Spectra obtained with longer TEs (135–144 milliseconds) depict a reduced number of metabolites ( Fig. 6 B). However, spectra are easier to process and analyze because of the relatively flat baseline. In addition, lactate (1.3 ppm) and alanine (1.5 ppm) doublets are inverted, thereby allowing better differentiation between these metabolites and lipids/macromolecules. Spectra obtained at TEs of 270 to 288 milliseconds have the advantage that typically no lipid contamination is present; lactate is once more phased up, but the SNR is considerably decreased because of T2 effects (see Fig. 6 C).

MRS of white matter in a normal brain. A typical proton MR spectra from the centrum semiovale acquired at TE of 35, 144, and 288 milliseconds. The 144- to 288- millisecond TE spectra have less baseline distortion and are easy to process and analyze but show fewer metabolites than short TE spectra. Also, the lactate and alanine peaks are inverted at 144 milliseconds, which makes it easier to differentiate them from lipids. Short TE demonstrates peaks attributable to more metabolites, including lipids, Glx, and mI.
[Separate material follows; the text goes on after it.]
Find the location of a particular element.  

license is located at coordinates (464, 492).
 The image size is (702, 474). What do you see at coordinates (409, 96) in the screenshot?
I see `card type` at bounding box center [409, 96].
In our MRS protocol for epilepsy, we suggest initially obtaining short TE MR spectra to detect metabolites such as Glx and mI. In case there is suspicion for the presence of lactate, we suggest repeating the MRS using a longer TE of 144 milliseconds at 1.5 T and 288 milliseconds at 3 T. This technical adjustment at 3 T is necessary, because at higher field strengths, lactate may show reduced or absent signal intensity at a TE of 144 milliseconds.

SVS

SVS has the advantage of higher SNR and typically shorter acquisition times (∼3 minutes) compared with MRS imaging (∼8 minutes). In SV MRS, one approach is to survey white matter and deep and cortical gray matter by performing 3 × SV MRS at TE of 35 milliseconds, one each over the centrum semiovale, lentiform nuclei, and midline occipitoparietal cortex. Another approach is to perform one SV MRS over the basal ganglia; in the interest of time, when the conventional/anatomic MR images are negative, we perform one SV MRS over the basal ganglia as a screening technique and reserve the 3-voxel approach for those cases when there is a high clinical suspicion for inborn error of metabolism or when the anatomic MR images raise such concern. To evaluate TLE, 2 single voxels are placed in the left and right temporal lobes over the hippocampi.

MRS imaging or MV MRS

MRS imaging allows one to collect the spectral information from a volume consisting of many voxels. We prefer MRS imaging for clinical studies when it is indicated to obtain metabolic information of a large and heterogeneous lesion (eg, in tumors and in myelin disorders such as adrenoleukodystrophy). In addition, spectral information from control regions may be obtained simultaneously. However, the main limitation of MRS imaging is the lengthy acquisition times, especially with 3-dimensional data acquisition.